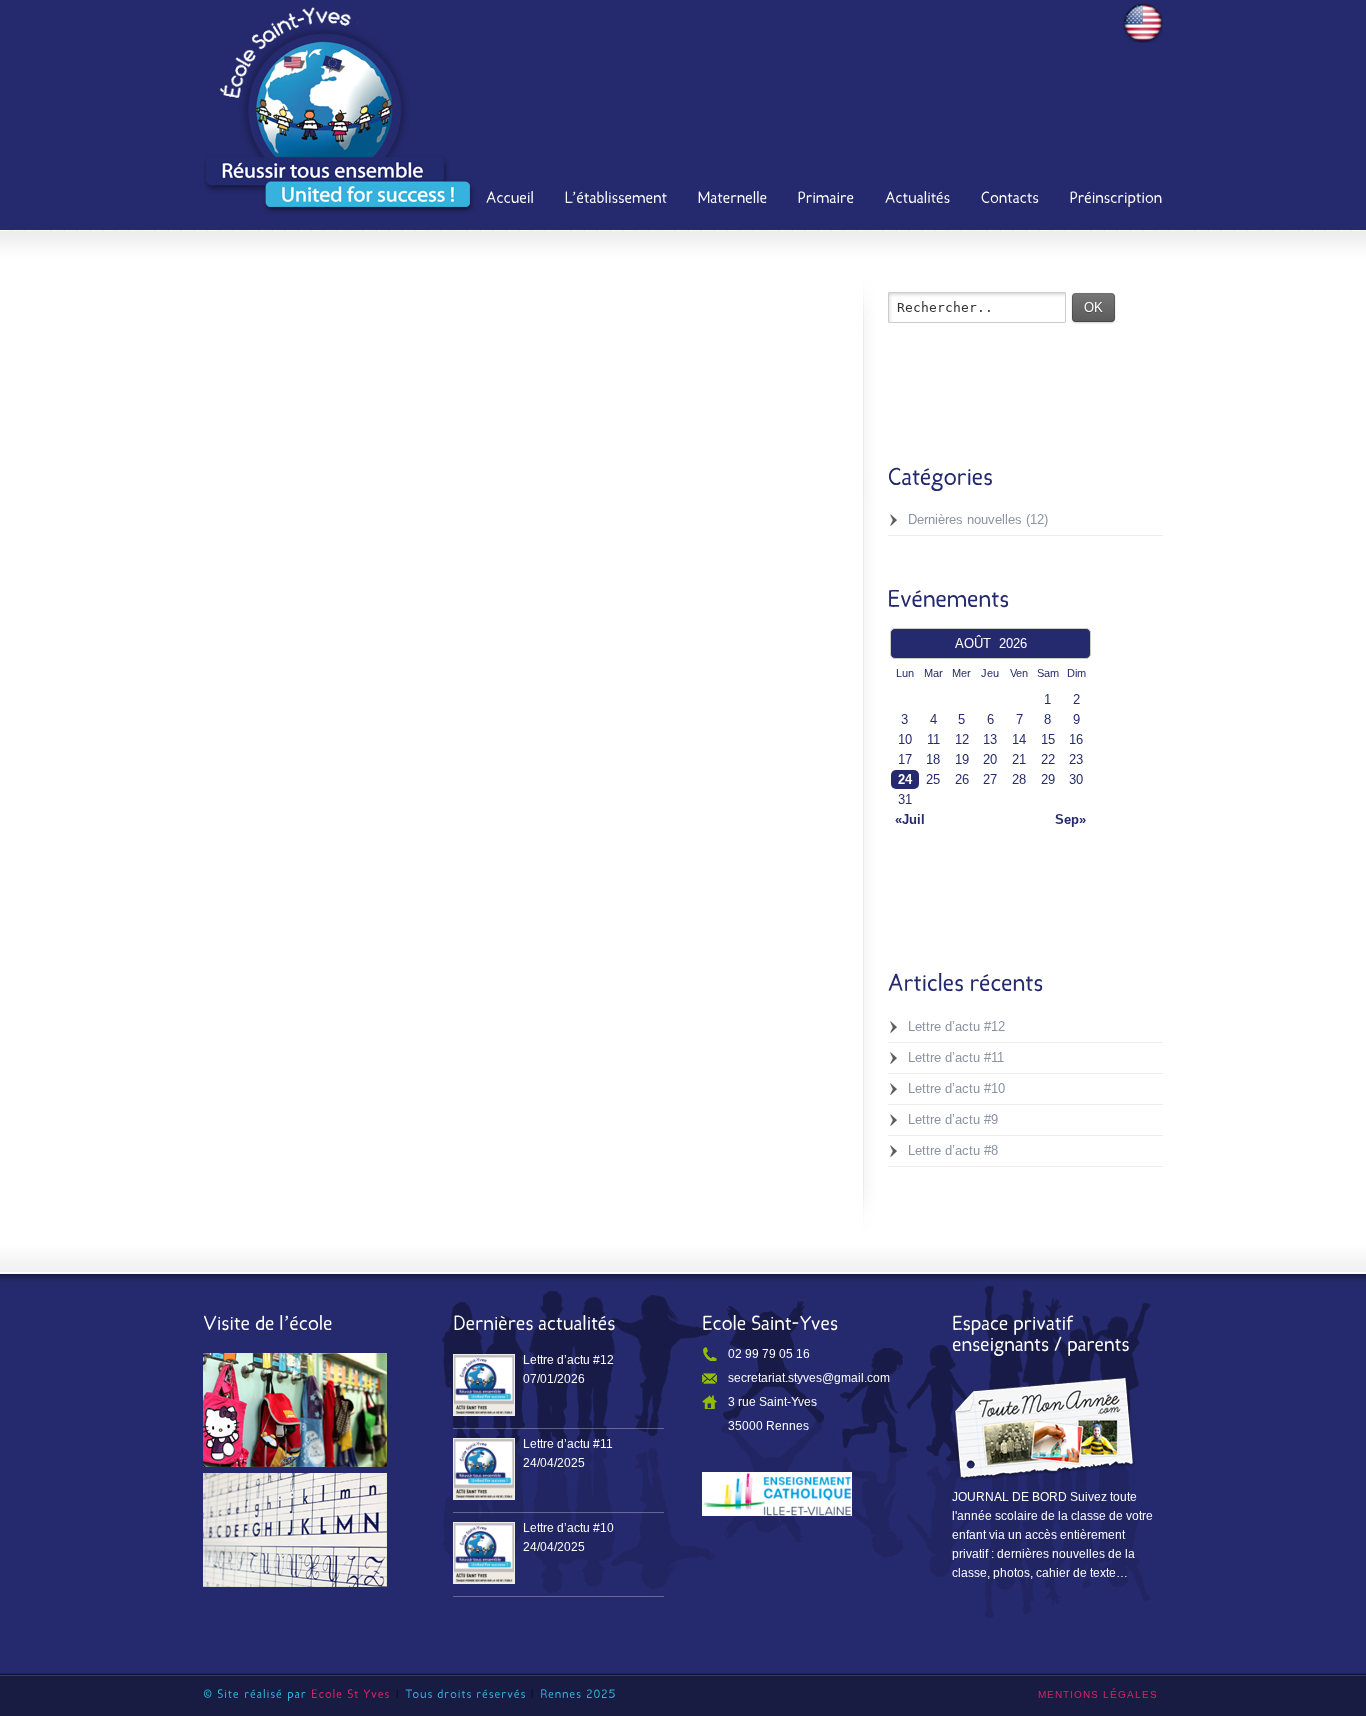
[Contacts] (1010, 200)
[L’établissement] (616, 200)
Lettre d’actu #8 (953, 1150)
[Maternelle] (733, 200)
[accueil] (510, 200)
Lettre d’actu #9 (953, 1119)
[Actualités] (918, 200)
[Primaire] (826, 200)
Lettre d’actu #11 (956, 1057)
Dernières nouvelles (965, 519)
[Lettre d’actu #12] (484, 1385)
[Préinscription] (1116, 200)
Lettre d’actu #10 (956, 1088)
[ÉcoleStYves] (351, 1694)
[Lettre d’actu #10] (484, 1553)
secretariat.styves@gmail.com (809, 1378)
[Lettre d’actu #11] (484, 1469)
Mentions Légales (1098, 1694)
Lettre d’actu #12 (956, 1026)
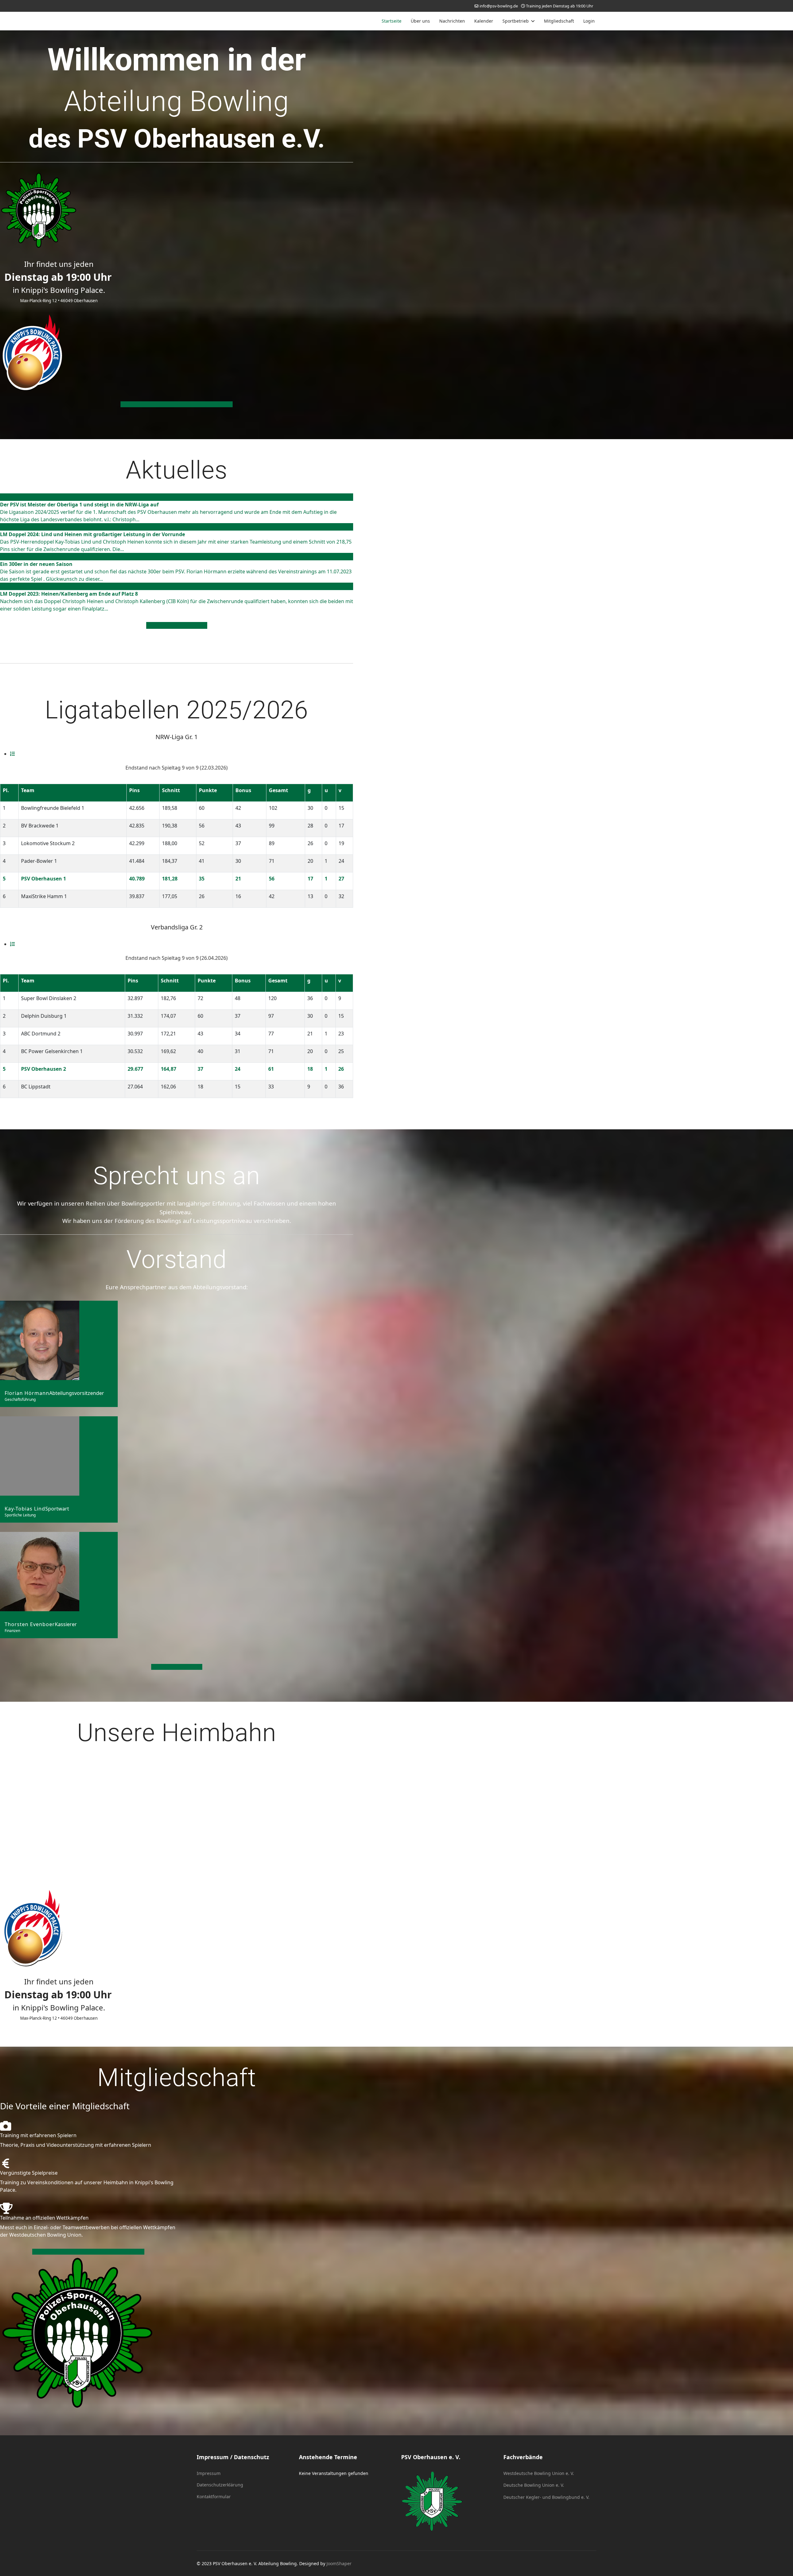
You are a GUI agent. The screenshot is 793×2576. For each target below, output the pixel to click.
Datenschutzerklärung (220, 2485)
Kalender (483, 21)
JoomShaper (339, 2563)
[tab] (12, 753)
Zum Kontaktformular (176, 1667)
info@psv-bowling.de (499, 6)
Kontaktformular (214, 2496)
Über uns (420, 21)
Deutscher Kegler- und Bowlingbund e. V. (546, 2497)
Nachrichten (452, 21)
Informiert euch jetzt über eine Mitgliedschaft (176, 404)
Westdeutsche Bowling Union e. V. (538, 2473)
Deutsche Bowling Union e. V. (533, 2485)
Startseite (391, 21)
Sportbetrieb (515, 21)
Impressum (209, 2473)
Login (589, 21)
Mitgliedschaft (559, 21)
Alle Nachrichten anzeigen (176, 625)
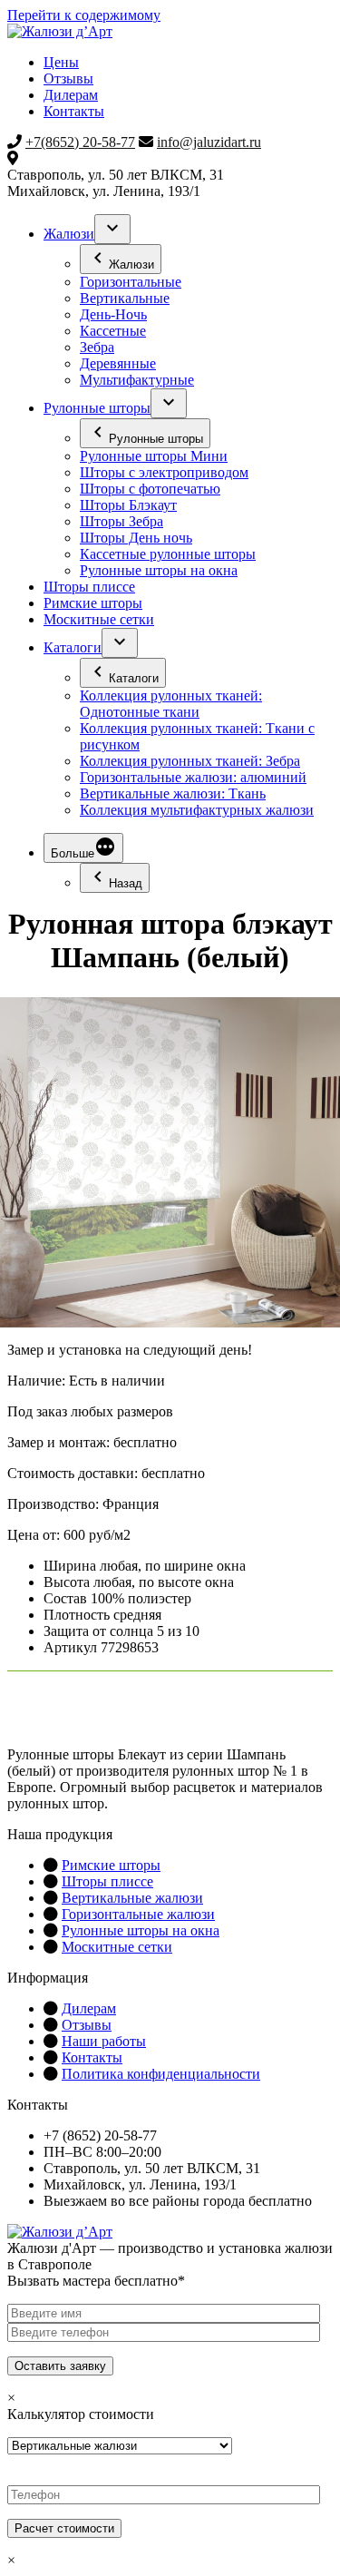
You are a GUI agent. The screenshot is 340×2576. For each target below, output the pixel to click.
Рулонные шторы (97, 408)
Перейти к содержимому (83, 15)
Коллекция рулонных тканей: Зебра (190, 761)
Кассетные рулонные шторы (168, 554)
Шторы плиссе (89, 586)
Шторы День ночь (136, 537)
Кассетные (113, 330)
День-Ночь (113, 314)
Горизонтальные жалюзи (138, 1914)
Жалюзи (69, 233)
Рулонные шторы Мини (154, 456)
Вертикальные (125, 298)
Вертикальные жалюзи (132, 1897)
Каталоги (73, 647)
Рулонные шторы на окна (159, 570)
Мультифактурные (137, 379)
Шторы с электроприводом (164, 472)
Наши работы (104, 2041)
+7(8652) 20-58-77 (80, 142)
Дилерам (71, 95)
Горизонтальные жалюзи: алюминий (193, 777)
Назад (125, 883)
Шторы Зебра (121, 521)
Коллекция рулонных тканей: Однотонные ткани (171, 704)
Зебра (97, 347)
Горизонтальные (130, 281)
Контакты (74, 111)
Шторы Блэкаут (128, 505)
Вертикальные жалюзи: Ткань (173, 793)
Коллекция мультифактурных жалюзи (197, 810)
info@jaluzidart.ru (209, 142)
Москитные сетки (99, 619)
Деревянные (118, 363)
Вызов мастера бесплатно (195, 2231)
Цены (61, 62)
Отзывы (68, 78)
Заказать (60, 1711)
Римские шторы (93, 603)
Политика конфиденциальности (161, 2073)
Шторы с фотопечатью (150, 488)
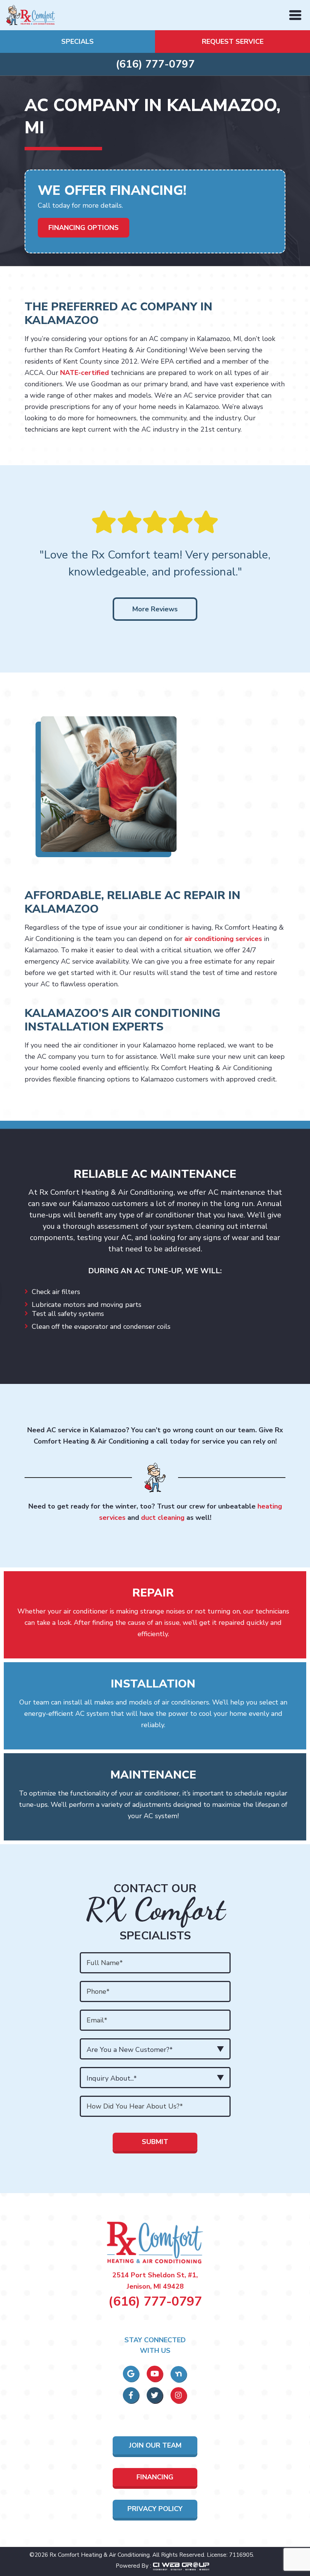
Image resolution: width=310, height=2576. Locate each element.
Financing (155, 2477)
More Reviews (155, 609)
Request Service (233, 41)
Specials (77, 41)
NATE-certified (84, 372)
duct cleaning (162, 1517)
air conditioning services (223, 938)
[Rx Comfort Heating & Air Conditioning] (31, 14)
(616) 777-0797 (155, 64)
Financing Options (83, 227)
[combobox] (155, 2048)
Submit (155, 2141)
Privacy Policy (155, 2508)
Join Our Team (155, 2445)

**What the task asks:** Scan the data, and report each line that uses the word "Горизонтальные".

**Exercise answer:**
Горизонтальные жалюзи (138, 1914)
Горизонтальные жалюзи: алюминий (193, 777)
Горизонтальные (130, 281)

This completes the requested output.